*** Provided entries
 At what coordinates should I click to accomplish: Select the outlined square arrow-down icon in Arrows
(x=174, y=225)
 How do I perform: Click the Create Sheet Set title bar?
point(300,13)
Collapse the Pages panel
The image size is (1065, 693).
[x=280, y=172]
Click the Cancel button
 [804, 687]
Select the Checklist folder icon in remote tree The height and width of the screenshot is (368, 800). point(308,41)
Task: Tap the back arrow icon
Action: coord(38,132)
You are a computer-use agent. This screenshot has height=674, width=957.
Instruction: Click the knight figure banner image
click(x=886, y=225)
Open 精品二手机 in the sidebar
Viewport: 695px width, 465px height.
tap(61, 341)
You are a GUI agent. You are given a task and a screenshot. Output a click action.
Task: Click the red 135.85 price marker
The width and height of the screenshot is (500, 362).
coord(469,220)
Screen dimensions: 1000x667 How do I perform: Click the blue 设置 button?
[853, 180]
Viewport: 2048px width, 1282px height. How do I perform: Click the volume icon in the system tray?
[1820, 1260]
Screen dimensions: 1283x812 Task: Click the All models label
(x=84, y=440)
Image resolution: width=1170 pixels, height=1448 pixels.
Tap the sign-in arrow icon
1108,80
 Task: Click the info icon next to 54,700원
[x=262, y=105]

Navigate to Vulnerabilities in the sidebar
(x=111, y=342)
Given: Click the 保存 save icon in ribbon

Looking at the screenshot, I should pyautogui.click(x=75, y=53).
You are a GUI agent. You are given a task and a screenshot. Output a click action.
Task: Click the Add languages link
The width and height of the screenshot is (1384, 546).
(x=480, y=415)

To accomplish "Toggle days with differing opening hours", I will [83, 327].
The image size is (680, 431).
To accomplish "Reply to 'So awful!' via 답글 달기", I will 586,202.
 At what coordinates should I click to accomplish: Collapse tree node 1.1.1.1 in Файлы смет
******
* [Written instruction]: Write out all of the rows above with no changes at all.

* [Exercise solution]:
 At what coordinates should I click to accomplish: Select the outlined square arrow-down icon in Arrows
(x=174, y=225)
 How do I perform: Click the Create Sheet Set title bar?
point(300,13)
Collapse the Pages panel
The image size is (1065, 693).
[x=280, y=172]
Click the Cancel button
 [804, 687]
Select the Checklist folder icon in remote tree The height and width of the screenshot is (368, 800). point(308,41)
Task: Tap the back arrow icon
Action: coord(38,132)
You are a computer-use agent. This screenshot has height=674, width=957.
Instruction: Click the knight figure banner image
click(x=886, y=225)
Open 精品二手机 in the sidebar
Viewport: 695px width, 465px height.
tap(61, 341)
You are a GUI agent. You are given a task and a screenshot. Output a click action.
Task: Click the red 135.85 price marker
The width and height of the screenshot is (500, 362).
coord(469,220)
Screen dimensions: 1000x667 How do I perform: Click the blue 设置 button?
[853, 180]
Viewport: 2048px width, 1282px height. How do I perform: Click the volume icon in the system tray?
[1820, 1260]
Screen dimensions: 1283x812 Task: Click the All models label
(x=84, y=440)
Image resolution: width=1170 pixels, height=1448 pixels.
Tap the sign-in arrow icon
1108,80
 Task: Click the info icon next to 54,700원
[x=262, y=105]

Navigate to Vulnerabilities in the sidebar
(x=111, y=342)
Given: Click the 保存 save icon in ribbon

Looking at the screenshot, I should pyautogui.click(x=75, y=53).
You are a GUI agent. You are given a task and a screenshot. Output a click action.
Task: Click the Add languages link
The width and height of the screenshot is (1384, 546).
(x=480, y=415)

To accomplish "Toggle days with differing opening hours", I will [83, 327].
The image size is (680, 431).
To accomplish "Reply to 'So awful!' via 답글 달기", I will 586,202.
 At what coordinates should I click to accomplish: Collapse tree node 1.1.1.1 in Файлы смет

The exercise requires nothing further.